**** Dataset entries ****
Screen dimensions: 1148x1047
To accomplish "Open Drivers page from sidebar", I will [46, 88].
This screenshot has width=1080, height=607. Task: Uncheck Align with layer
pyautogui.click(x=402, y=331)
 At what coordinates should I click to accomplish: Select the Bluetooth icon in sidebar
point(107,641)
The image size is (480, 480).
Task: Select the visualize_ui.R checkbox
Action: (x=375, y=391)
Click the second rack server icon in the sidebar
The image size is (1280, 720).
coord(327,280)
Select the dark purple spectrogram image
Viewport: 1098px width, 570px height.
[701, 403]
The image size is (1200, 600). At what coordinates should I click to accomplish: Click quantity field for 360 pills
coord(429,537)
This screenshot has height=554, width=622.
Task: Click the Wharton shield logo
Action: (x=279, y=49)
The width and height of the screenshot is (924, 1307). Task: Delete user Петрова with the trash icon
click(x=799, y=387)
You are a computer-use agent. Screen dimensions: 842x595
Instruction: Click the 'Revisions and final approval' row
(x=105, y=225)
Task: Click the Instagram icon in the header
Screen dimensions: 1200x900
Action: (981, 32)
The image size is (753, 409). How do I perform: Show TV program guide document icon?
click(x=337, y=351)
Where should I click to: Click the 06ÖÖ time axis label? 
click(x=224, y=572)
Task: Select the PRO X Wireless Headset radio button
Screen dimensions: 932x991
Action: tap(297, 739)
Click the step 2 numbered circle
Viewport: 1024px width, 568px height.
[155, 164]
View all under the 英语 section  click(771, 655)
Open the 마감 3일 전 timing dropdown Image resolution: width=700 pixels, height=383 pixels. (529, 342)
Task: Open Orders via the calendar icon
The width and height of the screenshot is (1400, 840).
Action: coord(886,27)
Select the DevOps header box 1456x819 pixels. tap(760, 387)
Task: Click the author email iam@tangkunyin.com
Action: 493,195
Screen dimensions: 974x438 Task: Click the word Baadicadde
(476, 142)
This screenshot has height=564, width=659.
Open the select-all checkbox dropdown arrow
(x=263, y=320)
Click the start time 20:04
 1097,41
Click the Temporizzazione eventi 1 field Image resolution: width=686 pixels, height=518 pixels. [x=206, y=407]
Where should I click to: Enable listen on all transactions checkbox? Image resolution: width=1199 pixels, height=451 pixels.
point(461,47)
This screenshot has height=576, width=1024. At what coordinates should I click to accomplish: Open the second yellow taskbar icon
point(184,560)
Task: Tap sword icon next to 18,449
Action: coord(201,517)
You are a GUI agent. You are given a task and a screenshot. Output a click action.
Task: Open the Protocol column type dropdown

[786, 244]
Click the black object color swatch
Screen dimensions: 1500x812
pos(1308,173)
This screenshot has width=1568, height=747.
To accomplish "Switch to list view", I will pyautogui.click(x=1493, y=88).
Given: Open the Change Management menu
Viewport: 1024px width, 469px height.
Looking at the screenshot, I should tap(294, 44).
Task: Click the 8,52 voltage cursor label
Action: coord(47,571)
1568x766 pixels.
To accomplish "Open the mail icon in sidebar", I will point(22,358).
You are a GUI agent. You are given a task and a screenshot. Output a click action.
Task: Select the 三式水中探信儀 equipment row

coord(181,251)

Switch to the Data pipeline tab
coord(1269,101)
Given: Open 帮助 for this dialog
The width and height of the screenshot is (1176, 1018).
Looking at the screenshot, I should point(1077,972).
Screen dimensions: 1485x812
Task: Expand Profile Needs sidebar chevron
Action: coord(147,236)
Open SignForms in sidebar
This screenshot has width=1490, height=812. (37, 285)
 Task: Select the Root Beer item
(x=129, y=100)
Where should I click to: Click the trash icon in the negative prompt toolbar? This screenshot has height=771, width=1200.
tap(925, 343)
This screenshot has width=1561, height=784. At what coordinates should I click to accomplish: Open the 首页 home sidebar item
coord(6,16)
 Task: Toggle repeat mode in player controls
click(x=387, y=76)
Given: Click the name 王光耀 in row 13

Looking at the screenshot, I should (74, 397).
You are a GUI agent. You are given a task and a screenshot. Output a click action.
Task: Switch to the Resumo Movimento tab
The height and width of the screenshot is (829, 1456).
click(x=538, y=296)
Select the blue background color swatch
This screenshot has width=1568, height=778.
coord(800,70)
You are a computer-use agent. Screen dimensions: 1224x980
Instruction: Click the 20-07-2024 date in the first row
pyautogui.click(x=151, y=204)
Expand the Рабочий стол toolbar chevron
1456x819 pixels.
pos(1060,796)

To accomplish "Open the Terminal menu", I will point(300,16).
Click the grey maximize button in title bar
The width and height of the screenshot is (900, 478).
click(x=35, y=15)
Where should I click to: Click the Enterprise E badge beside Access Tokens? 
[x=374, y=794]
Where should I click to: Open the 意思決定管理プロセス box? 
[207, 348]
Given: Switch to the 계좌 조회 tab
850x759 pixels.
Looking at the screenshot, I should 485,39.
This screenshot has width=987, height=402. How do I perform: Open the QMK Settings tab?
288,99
****
What you will do:
Copy out every item above word for word, changing nothing.

Output for this exercise:
Screen dimensions: 1148x1047
To accomplish "Open Drivers page from sidebar", I will [46, 88].
This screenshot has width=1080, height=607. Task: Uncheck Align with layer
pyautogui.click(x=402, y=331)
 At what coordinates should I click to accomplish: Select the Bluetooth icon in sidebar
point(107,641)
The image size is (480, 480).
Task: Select the visualize_ui.R checkbox
Action: (x=375, y=391)
Click the second rack server icon in the sidebar
The image size is (1280, 720).
coord(327,280)
Select the dark purple spectrogram image
Viewport: 1098px width, 570px height.
[701, 403]
The image size is (1200, 600). At what coordinates should I click to accomplish: Click quantity field for 360 pills
coord(429,537)
This screenshot has height=554, width=622.
Task: Click the Wharton shield logo
Action: (x=279, y=49)
The width and height of the screenshot is (924, 1307). Task: Delete user Петрова with the trash icon
click(x=799, y=387)
You are a computer-use agent. Screen dimensions: 842x595
Instruction: Click the 'Revisions and final approval' row
(x=105, y=225)
Task: Click the Instagram icon in the header
Screen dimensions: 1200x900
Action: (981, 32)
The image size is (753, 409). How do I perform: Show TV program guide document icon?
click(x=337, y=351)
Where should I click to: Click the 06ÖÖ time axis label? 
click(x=224, y=572)
Task: Select the PRO X Wireless Headset radio button
Screen dimensions: 932x991
Action: tap(297, 739)
Click the step 2 numbered circle
Viewport: 1024px width, 568px height.
[155, 164]
View all under the 英语 section  click(771, 655)
Open the 마감 3일 전 timing dropdown Image resolution: width=700 pixels, height=383 pixels. (529, 342)
Task: Open Orders via the calendar icon
The width and height of the screenshot is (1400, 840).
Action: coord(886,27)
Select the DevOps header box 1456x819 pixels. tap(760, 387)
Task: Click the author email iam@tangkunyin.com
Action: 493,195
Screen dimensions: 974x438 Task: Click the word Baadicadde
(476, 142)
This screenshot has height=564, width=659.
Open the select-all checkbox dropdown arrow
(x=263, y=320)
Click the start time 20:04
 1097,41
Click the Temporizzazione eventi 1 field Image resolution: width=686 pixels, height=518 pixels. [x=206, y=407]
Where should I click to: Enable listen on all transactions checkbox? Image resolution: width=1199 pixels, height=451 pixels.
point(461,47)
This screenshot has height=576, width=1024. At what coordinates should I click to accomplish: Open the second yellow taskbar icon
point(184,560)
Task: Tap sword icon next to 18,449
Action: coord(201,517)
You are a GUI agent. You are given a task and a screenshot. Output a click action.
Task: Open the Protocol column type dropdown

[786, 244]
Click the black object color swatch
Screen dimensions: 1500x812
pos(1308,173)
This screenshot has width=1568, height=747.
To accomplish "Switch to list view", I will pyautogui.click(x=1493, y=88).
Given: Open the Change Management menu
Viewport: 1024px width, 469px height.
Looking at the screenshot, I should tap(294, 44).
Task: Click the 8,52 voltage cursor label
Action: coord(47,571)
1568x766 pixels.
To accomplish "Open the mail icon in sidebar", I will point(22,358).
You are a GUI agent. You are given a task and a screenshot. Output a click action.
Task: Select the 三式水中探信儀 equipment row

coord(181,251)

Switch to the Data pipeline tab
coord(1269,101)
Given: Open 帮助 for this dialog
The width and height of the screenshot is (1176, 1018).
Looking at the screenshot, I should point(1077,972).
Screen dimensions: 1485x812
Task: Expand Profile Needs sidebar chevron
Action: coord(147,236)
Open SignForms in sidebar
This screenshot has width=1490, height=812. (37, 285)
 Task: Select the Root Beer item
(x=129, y=100)
Where should I click to: Click the trash icon in the negative prompt toolbar? This screenshot has height=771, width=1200.
tap(925, 343)
This screenshot has width=1561, height=784. At what coordinates should I click to accomplish: Open the 首页 home sidebar item
coord(6,16)
 Task: Toggle repeat mode in player controls
click(x=387, y=76)
Given: Click the name 王光耀 in row 13

Looking at the screenshot, I should (74, 397).
You are a GUI agent. You are given a task and a screenshot. Output a click action.
Task: Switch to the Resumo Movimento tab
The height and width of the screenshot is (829, 1456).
click(x=538, y=296)
Select the blue background color swatch
This screenshot has width=1568, height=778.
coord(800,70)
You are a computer-use agent. Screen dimensions: 1224x980
Instruction: Click the 20-07-2024 date in the first row
pyautogui.click(x=151, y=204)
Expand the Рабочий стол toolbar chevron
1456x819 pixels.
pos(1060,796)

To accomplish "Open the Terminal menu", I will point(300,16).
Click the grey maximize button in title bar
The width and height of the screenshot is (900, 478).
click(x=35, y=15)
Where should I click to: Click the Enterprise E badge beside Access Tokens? 
[x=374, y=794]
Where should I click to: Open the 意思決定管理プロセス box? 
[207, 348]
Given: Switch to the 계좌 조회 tab
850x759 pixels.
Looking at the screenshot, I should 485,39.
This screenshot has width=987, height=402. How do I perform: Open the QMK Settings tab?
288,99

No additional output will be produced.